• Written problem
Update the whole listing below by replacing "three-dot menu" with "overflow menu" everywhere it appears, leaving everything else unchanged.

BEGIN

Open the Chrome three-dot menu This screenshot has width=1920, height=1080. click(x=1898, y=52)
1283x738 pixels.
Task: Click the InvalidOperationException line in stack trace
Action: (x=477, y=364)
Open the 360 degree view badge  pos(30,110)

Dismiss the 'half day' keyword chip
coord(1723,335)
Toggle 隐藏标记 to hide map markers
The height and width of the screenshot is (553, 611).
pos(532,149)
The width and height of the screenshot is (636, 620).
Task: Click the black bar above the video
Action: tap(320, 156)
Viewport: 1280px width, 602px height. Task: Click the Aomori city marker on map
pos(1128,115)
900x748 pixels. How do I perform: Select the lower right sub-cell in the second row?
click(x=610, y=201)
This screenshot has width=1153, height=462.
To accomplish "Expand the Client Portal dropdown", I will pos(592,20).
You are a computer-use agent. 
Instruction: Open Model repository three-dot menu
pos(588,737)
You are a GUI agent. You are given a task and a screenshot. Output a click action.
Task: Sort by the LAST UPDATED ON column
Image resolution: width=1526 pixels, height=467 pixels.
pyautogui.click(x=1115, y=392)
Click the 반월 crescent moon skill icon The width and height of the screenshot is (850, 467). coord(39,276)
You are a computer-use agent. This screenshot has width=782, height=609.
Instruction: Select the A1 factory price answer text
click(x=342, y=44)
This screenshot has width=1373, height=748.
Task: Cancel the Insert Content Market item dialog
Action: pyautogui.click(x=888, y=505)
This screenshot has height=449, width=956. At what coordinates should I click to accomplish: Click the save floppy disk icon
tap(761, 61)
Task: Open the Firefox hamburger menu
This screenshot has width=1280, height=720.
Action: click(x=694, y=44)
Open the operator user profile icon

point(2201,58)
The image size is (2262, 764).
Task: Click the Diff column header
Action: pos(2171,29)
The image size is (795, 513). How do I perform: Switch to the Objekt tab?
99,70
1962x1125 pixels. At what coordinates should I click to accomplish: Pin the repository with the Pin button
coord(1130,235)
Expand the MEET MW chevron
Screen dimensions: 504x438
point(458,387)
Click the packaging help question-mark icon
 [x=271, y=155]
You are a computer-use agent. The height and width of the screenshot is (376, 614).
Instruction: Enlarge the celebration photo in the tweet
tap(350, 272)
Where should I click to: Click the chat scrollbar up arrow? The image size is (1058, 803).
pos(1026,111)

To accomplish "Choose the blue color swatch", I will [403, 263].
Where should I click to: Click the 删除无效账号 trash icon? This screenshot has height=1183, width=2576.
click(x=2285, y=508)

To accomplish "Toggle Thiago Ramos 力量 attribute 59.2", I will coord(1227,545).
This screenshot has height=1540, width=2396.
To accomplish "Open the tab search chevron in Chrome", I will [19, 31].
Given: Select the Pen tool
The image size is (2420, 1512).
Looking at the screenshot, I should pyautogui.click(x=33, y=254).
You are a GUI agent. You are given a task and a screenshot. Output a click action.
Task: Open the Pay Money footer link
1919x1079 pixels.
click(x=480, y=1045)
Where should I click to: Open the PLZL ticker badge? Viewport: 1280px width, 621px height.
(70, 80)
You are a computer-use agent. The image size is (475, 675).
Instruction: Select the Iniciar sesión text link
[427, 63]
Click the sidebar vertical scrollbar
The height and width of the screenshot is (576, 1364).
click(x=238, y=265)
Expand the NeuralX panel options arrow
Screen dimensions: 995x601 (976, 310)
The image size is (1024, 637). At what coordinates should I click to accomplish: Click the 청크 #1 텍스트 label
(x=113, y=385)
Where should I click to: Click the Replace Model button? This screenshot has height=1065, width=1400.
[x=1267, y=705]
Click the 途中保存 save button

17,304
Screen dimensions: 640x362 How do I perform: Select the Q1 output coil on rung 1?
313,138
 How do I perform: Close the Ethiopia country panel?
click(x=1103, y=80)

END

• The response
Open the Chrome overflow menu This screenshot has width=1920, height=1080. click(x=1898, y=52)
1283x738 pixels.
Task: Click the InvalidOperationException line in stack trace
Action: (x=477, y=364)
Open the 360 degree view badge  pos(30,110)

Dismiss the 'half day' keyword chip
coord(1723,335)
Toggle 隐藏标记 to hide map markers
The height and width of the screenshot is (553, 611).
pos(532,149)
The width and height of the screenshot is (636, 620).
Task: Click the black bar above the video
Action: tap(320, 156)
Viewport: 1280px width, 602px height. Task: Click the Aomori city marker on map
pos(1128,115)
900x748 pixels. How do I perform: Select the lower right sub-cell in the second row?
click(x=610, y=201)
This screenshot has width=1153, height=462.
To accomplish "Expand the Client Portal dropdown", I will pos(592,20).
You are a computer-use agent. 
Instruction: Open Model repository overflow menu
pos(588,737)
You are a GUI agent. You are given a task and a screenshot. Output a click action.
Task: Sort by the LAST UPDATED ON column
Image resolution: width=1526 pixels, height=467 pixels.
pyautogui.click(x=1115, y=392)
Click the 반월 crescent moon skill icon The width and height of the screenshot is (850, 467). coord(39,276)
You are a computer-use agent. This screenshot has width=782, height=609.
Instruction: Select the A1 factory price answer text
click(x=342, y=44)
This screenshot has width=1373, height=748.
Task: Cancel the Insert Content Market item dialog
Action: pyautogui.click(x=888, y=505)
This screenshot has height=449, width=956. At what coordinates should I click to accomplish: Click the save floppy disk icon
tap(761, 61)
Task: Open the Firefox hamburger menu
This screenshot has width=1280, height=720.
Action: click(x=694, y=44)
Open the operator user profile icon

point(2201,58)
The image size is (2262, 764).
Task: Click the Diff column header
Action: pos(2171,29)
The image size is (795, 513). How do I perform: Switch to the Objekt tab?
99,70
1962x1125 pixels. At what coordinates should I click to accomplish: Pin the repository with the Pin button
coord(1130,235)
Expand the MEET MW chevron
Screen dimensions: 504x438
point(458,387)
Click the packaging help question-mark icon
 [x=271, y=155]
You are a computer-use agent. The height and width of the screenshot is (376, 614).
Instruction: Enlarge the celebration photo in the tweet
tap(350, 272)
Where should I click to: Click the chat scrollbar up arrow? The image size is (1058, 803).
pos(1026,111)

To accomplish "Choose the blue color swatch", I will [403, 263].
Where should I click to: Click the 删除无效账号 trash icon? This screenshot has height=1183, width=2576.
click(x=2285, y=508)

To accomplish "Toggle Thiago Ramos 力量 attribute 59.2", I will coord(1227,545).
This screenshot has height=1540, width=2396.
To accomplish "Open the tab search chevron in Chrome", I will [19, 31].
Given: Select the Pen tool
The image size is (2420, 1512).
Looking at the screenshot, I should pyautogui.click(x=33, y=254).
You are a GUI agent. You are given a task and a screenshot. Output a click action.
Task: Open the Pay Money footer link
1919x1079 pixels.
click(x=480, y=1045)
Where should I click to: Open the PLZL ticker badge? Viewport: 1280px width, 621px height.
(70, 80)
You are a computer-use agent. The image size is (475, 675).
Instruction: Select the Iniciar sesión text link
[427, 63]
Click the sidebar vertical scrollbar
The height and width of the screenshot is (576, 1364).
click(x=238, y=265)
Expand the NeuralX panel options arrow
Screen dimensions: 995x601 (976, 310)
The image size is (1024, 637). At what coordinates should I click to accomplish: Click the 청크 #1 텍스트 label
(x=113, y=385)
Where should I click to: Click the Replace Model button? This screenshot has height=1065, width=1400.
[x=1267, y=705]
Click the 途中保存 save button

17,304
Screen dimensions: 640x362 How do I perform: Select the Q1 output coil on rung 1?
313,138
 How do I perform: Close the Ethiopia country panel?
click(x=1103, y=80)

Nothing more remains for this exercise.